• **EXERCISE INSTRUCTIONS**:
All lines from the one with "The width and" through the end of the records below are to be given again exactly, and nothing else.

[[ RECORDS TO USE open ]]

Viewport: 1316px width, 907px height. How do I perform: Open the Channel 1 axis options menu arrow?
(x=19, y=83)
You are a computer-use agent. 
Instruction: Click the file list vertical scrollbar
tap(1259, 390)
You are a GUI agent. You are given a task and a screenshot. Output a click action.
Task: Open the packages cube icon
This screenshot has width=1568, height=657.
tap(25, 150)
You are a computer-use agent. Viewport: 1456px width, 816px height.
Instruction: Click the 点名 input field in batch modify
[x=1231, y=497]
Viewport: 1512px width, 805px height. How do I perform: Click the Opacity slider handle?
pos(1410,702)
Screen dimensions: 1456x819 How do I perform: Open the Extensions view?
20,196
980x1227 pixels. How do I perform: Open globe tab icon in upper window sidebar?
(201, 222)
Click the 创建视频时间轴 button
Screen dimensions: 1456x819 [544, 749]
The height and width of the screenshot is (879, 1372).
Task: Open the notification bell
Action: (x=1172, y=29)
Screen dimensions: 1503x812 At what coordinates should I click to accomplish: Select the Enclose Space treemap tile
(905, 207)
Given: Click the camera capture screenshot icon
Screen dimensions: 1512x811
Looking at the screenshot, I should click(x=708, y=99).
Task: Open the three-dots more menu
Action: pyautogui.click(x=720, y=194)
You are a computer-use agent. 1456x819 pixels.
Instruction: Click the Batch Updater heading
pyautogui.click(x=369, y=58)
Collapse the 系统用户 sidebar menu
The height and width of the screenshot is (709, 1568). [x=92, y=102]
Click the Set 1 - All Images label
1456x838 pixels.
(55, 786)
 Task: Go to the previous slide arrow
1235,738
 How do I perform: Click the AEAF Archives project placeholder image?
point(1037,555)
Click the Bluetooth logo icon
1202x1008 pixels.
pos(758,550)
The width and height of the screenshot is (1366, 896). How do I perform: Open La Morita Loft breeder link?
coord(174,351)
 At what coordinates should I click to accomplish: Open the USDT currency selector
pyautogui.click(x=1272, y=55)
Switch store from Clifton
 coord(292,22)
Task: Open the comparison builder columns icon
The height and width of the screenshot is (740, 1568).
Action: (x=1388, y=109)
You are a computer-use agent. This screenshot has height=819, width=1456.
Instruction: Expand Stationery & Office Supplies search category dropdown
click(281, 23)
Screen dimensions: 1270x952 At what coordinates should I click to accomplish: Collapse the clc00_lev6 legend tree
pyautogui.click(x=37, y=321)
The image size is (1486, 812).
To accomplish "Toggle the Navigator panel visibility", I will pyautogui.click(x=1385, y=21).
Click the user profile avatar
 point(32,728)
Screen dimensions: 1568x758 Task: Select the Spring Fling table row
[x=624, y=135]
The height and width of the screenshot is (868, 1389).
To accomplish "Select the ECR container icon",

[[ RECORDS TO USE closed ]]

• **FINAL ANSWER**:
The width and height of the screenshot is (1366, 896). How do I perform: Open La Morita Loft breeder link?
coord(174,351)
 At what coordinates should I click to accomplish: Open the USDT currency selector
pyautogui.click(x=1272, y=55)
Switch store from Clifton
 coord(292,22)
Task: Open the comparison builder columns icon
The height and width of the screenshot is (740, 1568).
Action: (x=1388, y=109)
You are a computer-use agent. This screenshot has height=819, width=1456.
Instruction: Expand Stationery & Office Supplies search category dropdown
click(281, 23)
Screen dimensions: 1270x952 At what coordinates should I click to accomplish: Collapse the clc00_lev6 legend tree
pyautogui.click(x=37, y=321)
The image size is (1486, 812).
To accomplish "Toggle the Navigator panel visibility", I will pyautogui.click(x=1385, y=21).
Click the user profile avatar
 point(32,728)
Screen dimensions: 1568x758 Task: Select the Spring Fling table row
[x=624, y=135]
The height and width of the screenshot is (868, 1389).
To accomplish "Select the ECR container icon",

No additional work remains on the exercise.